=== Task brief ===
Please convert the lines of the records below into a JSON list of strings, one string per line, with blank lines left out: begin at the line that has "You are a computer-use agent." and stop after the line that has "pyautogui.click(x=481, y=115)". Leave the pictures out of the answer.

=== Information given ===
--
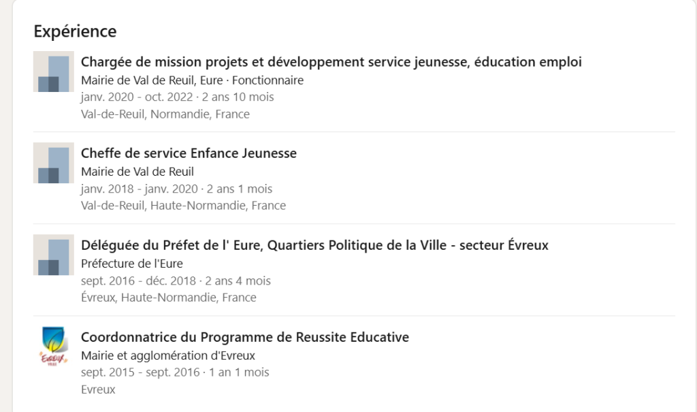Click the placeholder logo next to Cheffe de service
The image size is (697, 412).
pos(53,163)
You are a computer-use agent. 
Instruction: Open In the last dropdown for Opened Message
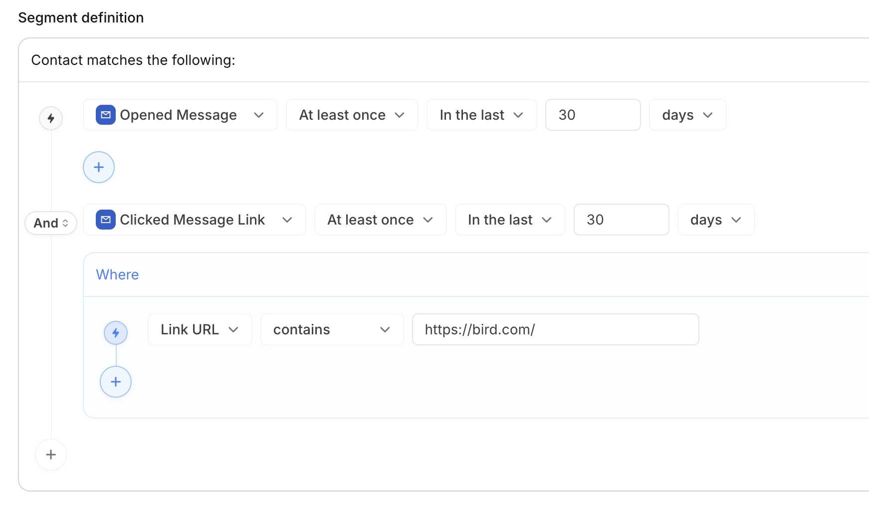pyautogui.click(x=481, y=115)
--
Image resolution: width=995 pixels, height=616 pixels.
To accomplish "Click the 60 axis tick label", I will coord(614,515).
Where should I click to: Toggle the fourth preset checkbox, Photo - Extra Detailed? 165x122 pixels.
--
=== Exercise result ===
[
  "You are a computer-use agent. ",
  "Instruction: Open In the last dropdown for Opened Message",
  "pyautogui.click(x=481, y=115)"
]